◆ Exercise requirements
Write out the entries exactly, leaving out every picture.

Saved entries

═══

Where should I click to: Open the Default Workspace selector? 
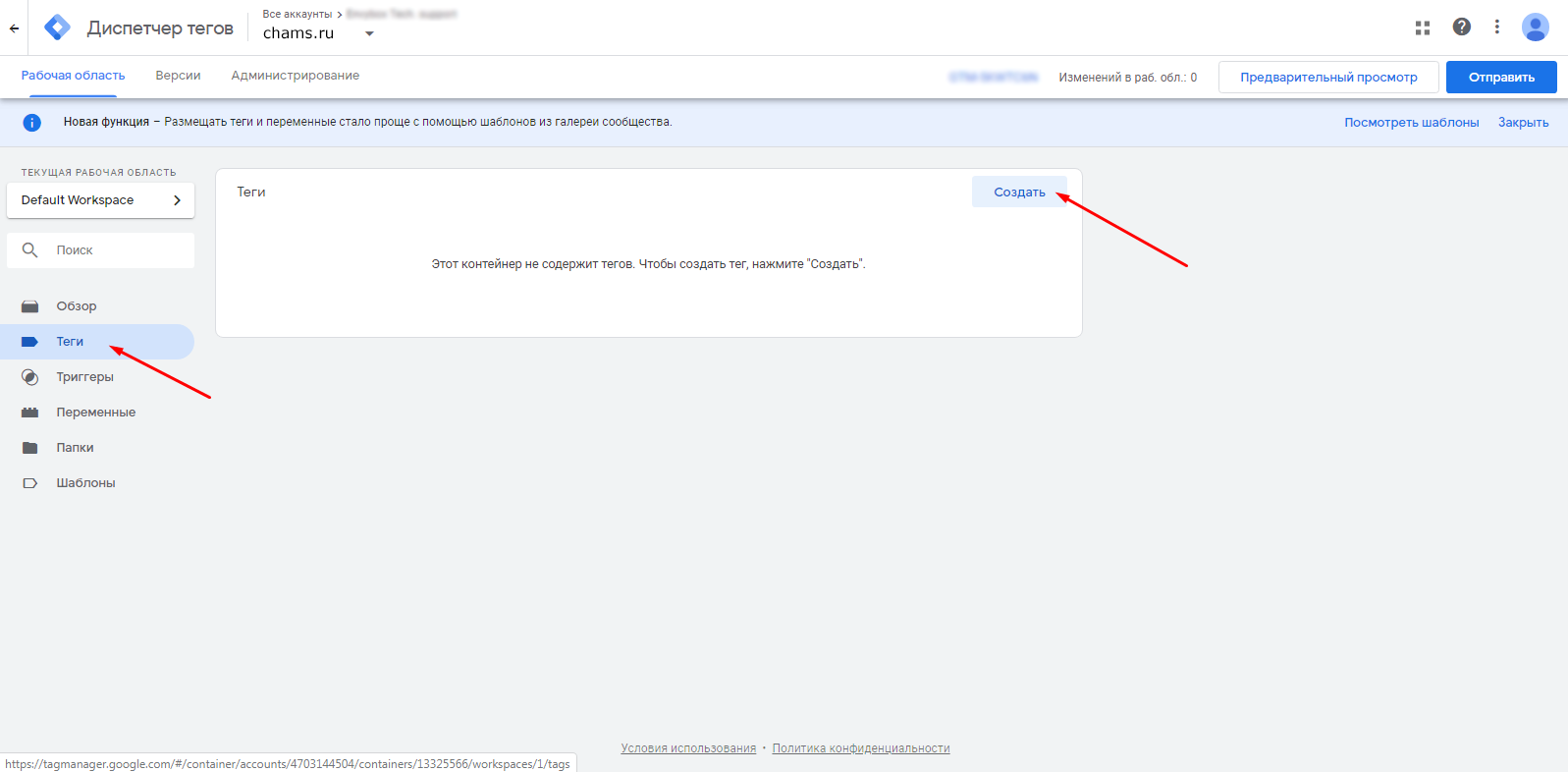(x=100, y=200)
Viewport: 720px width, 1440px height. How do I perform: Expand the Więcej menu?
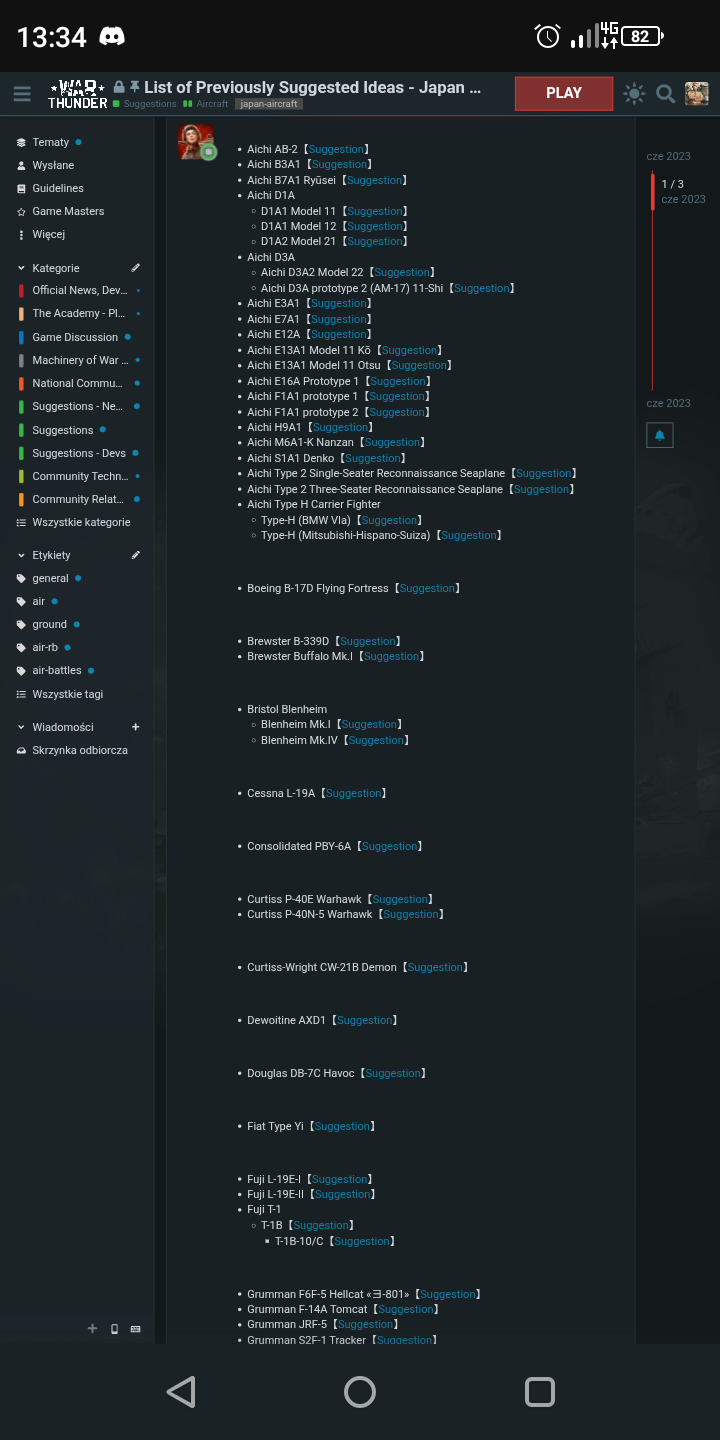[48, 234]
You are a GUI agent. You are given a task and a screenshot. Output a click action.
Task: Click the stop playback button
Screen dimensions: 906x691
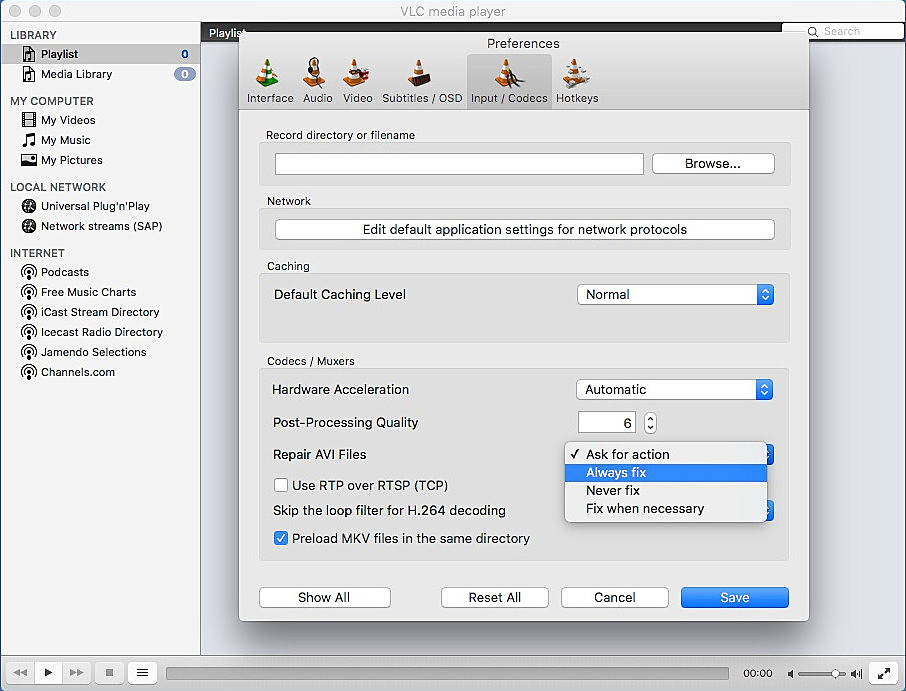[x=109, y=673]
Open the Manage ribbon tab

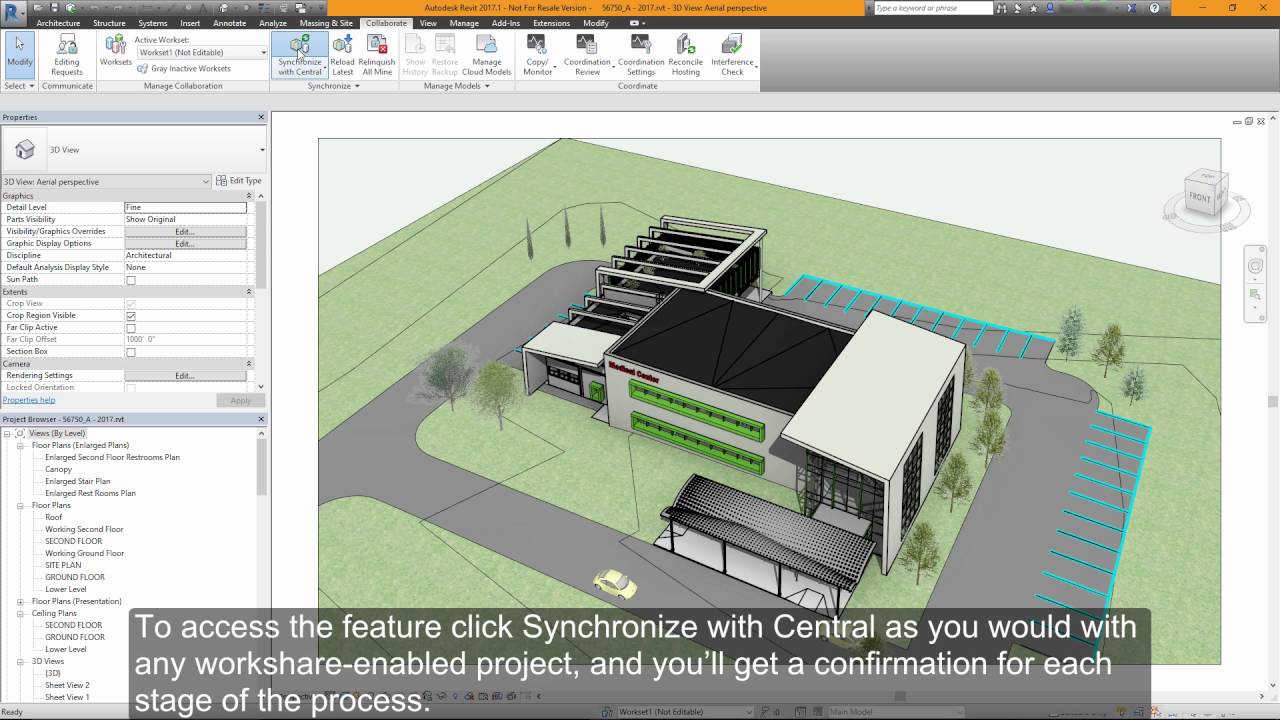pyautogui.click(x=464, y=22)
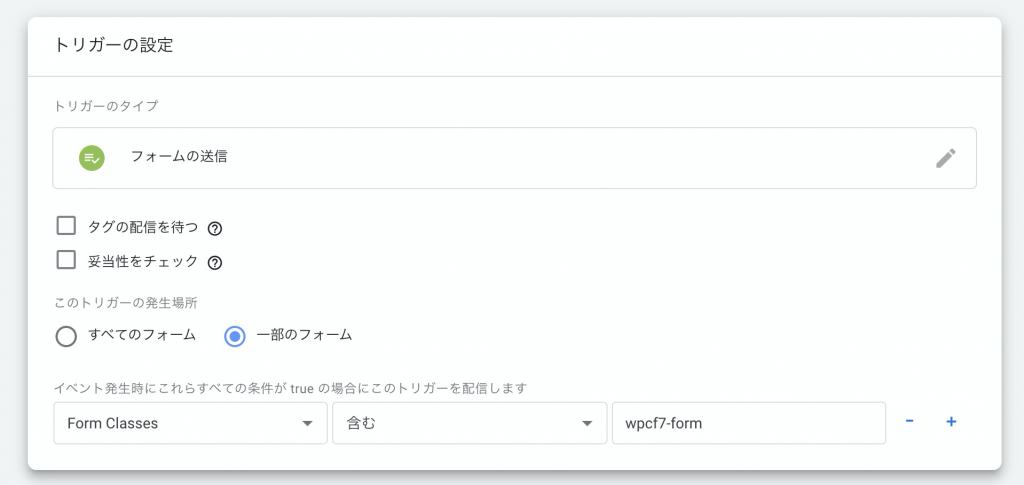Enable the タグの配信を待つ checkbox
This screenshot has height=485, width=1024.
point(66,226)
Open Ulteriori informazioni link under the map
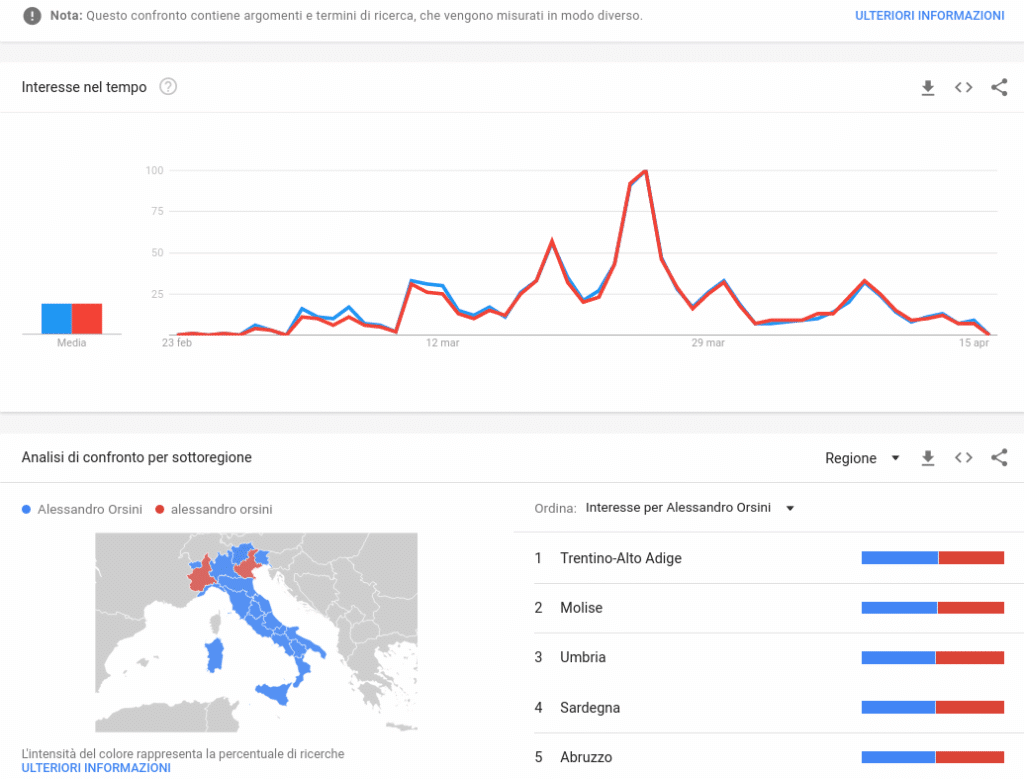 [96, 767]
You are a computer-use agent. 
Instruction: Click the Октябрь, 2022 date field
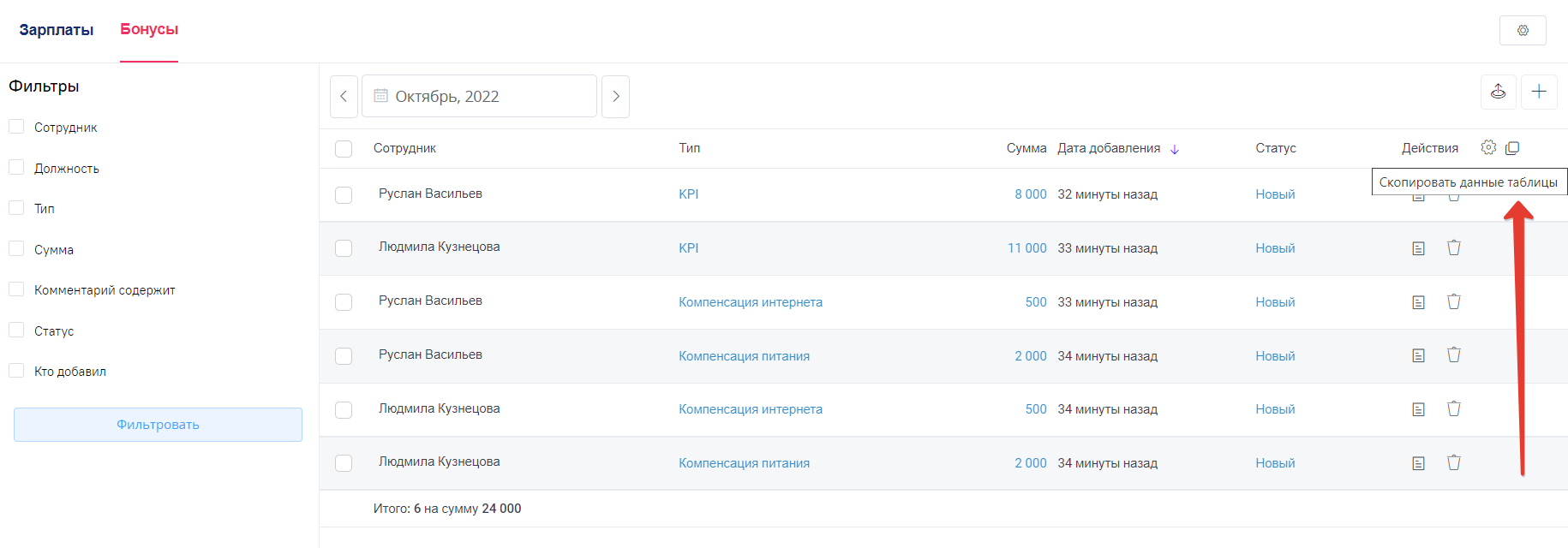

═══

◆ Output for this task
Where should I click to: Open the Default Workspace selector? 
(x=100, y=200)
Viewport: 720px width, 1440px height. How do I perform: Expand the Więcej menu?
[48, 234]
You are a GUI agent. You are given a task and a screenshot. Output a click action.
Task: Click the stop playback button
Screen dimensions: 906x691
[x=109, y=673]
Open the Manage ribbon tab

pyautogui.click(x=464, y=22)
Enable the タグの配信を待つ checkbox
This screenshot has height=485, width=1024.
point(66,226)
Open Ulteriori informazioni link under the map
 [96, 767]
You are a computer-use agent. 
Instruction: Click the Октябрь, 2022 date field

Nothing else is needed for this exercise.